## 提示文
§ §
2024年06月15日

ビアフェス東京2024で感じた清酒市場のスタンス

先週末、恵比寿ガーデンプレイスで行われた、

ビアフェス東京2024に伺いました。


伺うのは昨年開催されたビアフェス横浜2023に続いて2回目でしたが、

出展メーカーの顔ぶれは結構入れ替わっているように感じられ、

前売り券5,400円、当日券6,000円という設定にも関わらず、

2日間で2500名という盛況ぶりで、

クラフトビールファンの飲み手が、思い思いに愉しまれていました。


出展メーカーは多彩で、

一般にも知られている大手のクラフトビールメーカーから、

規模のある酒造メーカーの一部門として製造している所や、

卸としてPB商品を出品している所、

そして、全国各地の小規模独立系の製造場まで。


それらのメーカーが造るクラフトビールは個性豊かで、

一般的な大手ビールメーカーのNBビールとは異なる土俵であり、

むしろ、

バーで楽しむオリジナルカクテルの性質に近いと言っても良いほど、

バリエーションはもちろん、その仕上がり品質の高低、

造り手のコンセプトや製造習熟度などがモロに感じられました。


昨年初めて出展したメーカーで、品質が高く評価され、

今年は行列ができていたブースもあり、

それぞれのメーカーは、

いかに自分たちのファンになっていただけるかが勝負という感じで、

こういう側面も、NBビールのそれとは異なり、

バーテンダーや飲食店舗のそれに近い性質のものだと感じました。


ということは、

クラフトビールの市場という側面では、個人店飲食店同様、

群雄割拠で統一感とは反対の個々の魅力を楽しむ市場であり、

大きく市場創造がなされるような性質の商品ではないことも確認できました。
§ §
## 提供資料
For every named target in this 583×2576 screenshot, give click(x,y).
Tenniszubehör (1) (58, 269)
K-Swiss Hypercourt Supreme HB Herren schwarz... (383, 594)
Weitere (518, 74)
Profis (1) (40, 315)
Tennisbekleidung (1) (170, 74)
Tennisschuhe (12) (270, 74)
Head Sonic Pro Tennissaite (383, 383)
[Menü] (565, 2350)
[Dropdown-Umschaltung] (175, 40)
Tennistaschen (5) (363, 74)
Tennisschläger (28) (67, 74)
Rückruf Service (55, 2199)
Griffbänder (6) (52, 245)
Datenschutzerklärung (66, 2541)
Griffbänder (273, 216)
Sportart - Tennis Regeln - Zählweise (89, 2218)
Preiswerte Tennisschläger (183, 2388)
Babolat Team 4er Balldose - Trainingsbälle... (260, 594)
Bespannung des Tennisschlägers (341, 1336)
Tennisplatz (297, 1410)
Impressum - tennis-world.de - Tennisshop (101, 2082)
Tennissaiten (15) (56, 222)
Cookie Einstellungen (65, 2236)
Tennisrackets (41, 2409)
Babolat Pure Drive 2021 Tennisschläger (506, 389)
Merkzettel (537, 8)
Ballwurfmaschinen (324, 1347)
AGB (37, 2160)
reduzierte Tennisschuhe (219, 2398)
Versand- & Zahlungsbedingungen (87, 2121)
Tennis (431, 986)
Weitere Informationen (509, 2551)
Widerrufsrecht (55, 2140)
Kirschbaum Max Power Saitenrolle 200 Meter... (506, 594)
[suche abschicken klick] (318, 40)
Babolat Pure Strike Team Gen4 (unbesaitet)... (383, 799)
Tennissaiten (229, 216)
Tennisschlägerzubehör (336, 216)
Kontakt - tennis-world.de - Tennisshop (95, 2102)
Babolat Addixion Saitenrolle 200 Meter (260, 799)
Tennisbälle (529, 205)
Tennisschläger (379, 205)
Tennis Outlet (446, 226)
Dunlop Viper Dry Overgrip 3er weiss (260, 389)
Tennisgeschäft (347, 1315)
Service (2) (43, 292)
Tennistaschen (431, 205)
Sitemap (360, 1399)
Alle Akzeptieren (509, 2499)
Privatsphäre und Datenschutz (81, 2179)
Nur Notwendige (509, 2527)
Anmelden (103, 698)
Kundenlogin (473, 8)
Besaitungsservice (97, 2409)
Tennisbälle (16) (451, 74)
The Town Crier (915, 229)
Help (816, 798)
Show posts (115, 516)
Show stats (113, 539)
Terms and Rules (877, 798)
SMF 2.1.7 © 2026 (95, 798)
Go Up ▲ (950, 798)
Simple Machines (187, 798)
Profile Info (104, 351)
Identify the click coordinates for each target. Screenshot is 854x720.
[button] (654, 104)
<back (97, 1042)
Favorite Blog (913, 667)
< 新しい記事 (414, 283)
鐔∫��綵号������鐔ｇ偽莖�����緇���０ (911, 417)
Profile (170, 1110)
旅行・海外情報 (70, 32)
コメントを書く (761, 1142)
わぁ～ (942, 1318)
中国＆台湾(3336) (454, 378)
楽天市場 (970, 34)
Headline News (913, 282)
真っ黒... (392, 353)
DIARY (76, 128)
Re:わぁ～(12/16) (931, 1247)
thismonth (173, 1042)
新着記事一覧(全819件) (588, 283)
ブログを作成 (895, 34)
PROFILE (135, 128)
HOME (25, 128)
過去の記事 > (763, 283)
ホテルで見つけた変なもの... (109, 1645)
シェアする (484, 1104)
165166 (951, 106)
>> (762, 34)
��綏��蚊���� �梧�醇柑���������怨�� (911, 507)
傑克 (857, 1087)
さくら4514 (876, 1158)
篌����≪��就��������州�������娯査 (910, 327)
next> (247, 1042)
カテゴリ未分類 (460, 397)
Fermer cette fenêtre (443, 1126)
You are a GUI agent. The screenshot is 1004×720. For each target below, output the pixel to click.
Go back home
§ §
## 課題 1
提示文によると、ビアフェス東京2024の2日間の来場者数は何名でしたか。
## 課題 2
提示文に挙げられている出展メーカーの種類をすべて書き出してください。
## 課題 3
次の(a)〜(c)が提示文の内容と一致するか、それぞれ「はい」か「いいえ」で答え、判断の根拠となる箇所を提示文からそのまま引用してください。
(a) 筆者がビアフェスを訪れたのは今回が初めてだった。
(b) 当日券の価格は6,000円だった。
(c) クラフトビールは大きく市場創造がなされる性質の商品だと確認できた。

## 解答欄 1
2500名

## 解答欄 2
・一般にも知られている大手のクラフトビールメーカー
・規模のある酒造メーカーの一部門として製造している所
・卸としてPB商品を出品している所
・全国各地の小規模独立系の製造場

## 解答欄 3
(a) いいえ。「伺うのは昨年開催されたビアフェス横浜2023に続いて2回目でしたが、」
(b) はい。「前売り券5,400円、当日券6,000円という設定にも関わらず、」
(c) いいえ。「大きく市場創造がなされるような性質の商品ではないことも確認できました。」